**Exercise brief**
Among the entries below, determine how many lines contain the word "will" and state only that figure.
Supplied records: Begin
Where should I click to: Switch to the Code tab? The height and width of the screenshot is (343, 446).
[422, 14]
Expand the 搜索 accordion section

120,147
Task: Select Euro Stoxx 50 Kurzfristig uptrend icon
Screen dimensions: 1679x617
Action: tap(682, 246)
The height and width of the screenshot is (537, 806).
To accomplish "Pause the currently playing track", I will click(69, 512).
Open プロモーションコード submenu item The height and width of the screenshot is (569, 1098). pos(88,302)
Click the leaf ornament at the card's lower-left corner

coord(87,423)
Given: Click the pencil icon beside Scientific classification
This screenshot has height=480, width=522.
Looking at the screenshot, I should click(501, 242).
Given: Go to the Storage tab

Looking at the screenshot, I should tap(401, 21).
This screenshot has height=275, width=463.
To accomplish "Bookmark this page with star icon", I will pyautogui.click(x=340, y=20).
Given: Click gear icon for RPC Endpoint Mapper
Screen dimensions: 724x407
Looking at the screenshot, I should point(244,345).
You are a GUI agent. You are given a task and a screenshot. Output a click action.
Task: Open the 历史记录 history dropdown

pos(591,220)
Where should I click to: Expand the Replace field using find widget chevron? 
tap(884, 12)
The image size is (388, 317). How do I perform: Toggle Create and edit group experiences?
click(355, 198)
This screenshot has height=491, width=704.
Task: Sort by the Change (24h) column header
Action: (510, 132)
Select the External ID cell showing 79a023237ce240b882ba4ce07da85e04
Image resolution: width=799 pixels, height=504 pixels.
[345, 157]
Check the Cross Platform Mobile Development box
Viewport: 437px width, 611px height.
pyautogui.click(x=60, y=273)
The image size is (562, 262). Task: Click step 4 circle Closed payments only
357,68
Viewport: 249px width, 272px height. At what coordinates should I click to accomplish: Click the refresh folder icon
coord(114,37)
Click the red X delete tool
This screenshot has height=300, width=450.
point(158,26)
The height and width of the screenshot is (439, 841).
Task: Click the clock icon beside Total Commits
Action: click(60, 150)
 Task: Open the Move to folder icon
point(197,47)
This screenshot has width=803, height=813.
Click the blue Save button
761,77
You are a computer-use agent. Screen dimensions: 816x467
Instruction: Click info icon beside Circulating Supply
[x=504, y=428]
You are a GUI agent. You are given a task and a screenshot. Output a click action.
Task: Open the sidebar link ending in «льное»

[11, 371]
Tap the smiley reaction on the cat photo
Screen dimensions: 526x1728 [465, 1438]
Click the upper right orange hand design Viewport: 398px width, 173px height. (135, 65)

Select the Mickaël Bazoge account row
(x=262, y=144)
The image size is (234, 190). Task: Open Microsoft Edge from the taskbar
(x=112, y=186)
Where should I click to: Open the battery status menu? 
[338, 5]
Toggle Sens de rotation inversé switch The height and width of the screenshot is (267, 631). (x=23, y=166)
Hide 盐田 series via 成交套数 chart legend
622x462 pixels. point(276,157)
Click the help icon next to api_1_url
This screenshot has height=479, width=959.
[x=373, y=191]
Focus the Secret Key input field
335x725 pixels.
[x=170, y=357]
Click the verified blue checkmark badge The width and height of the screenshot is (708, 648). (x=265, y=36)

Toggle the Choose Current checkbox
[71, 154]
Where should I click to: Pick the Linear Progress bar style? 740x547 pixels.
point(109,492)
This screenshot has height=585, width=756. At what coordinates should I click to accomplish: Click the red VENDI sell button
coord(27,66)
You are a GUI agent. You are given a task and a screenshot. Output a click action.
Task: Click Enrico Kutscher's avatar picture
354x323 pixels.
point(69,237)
Supplied records: End
**Task output**
2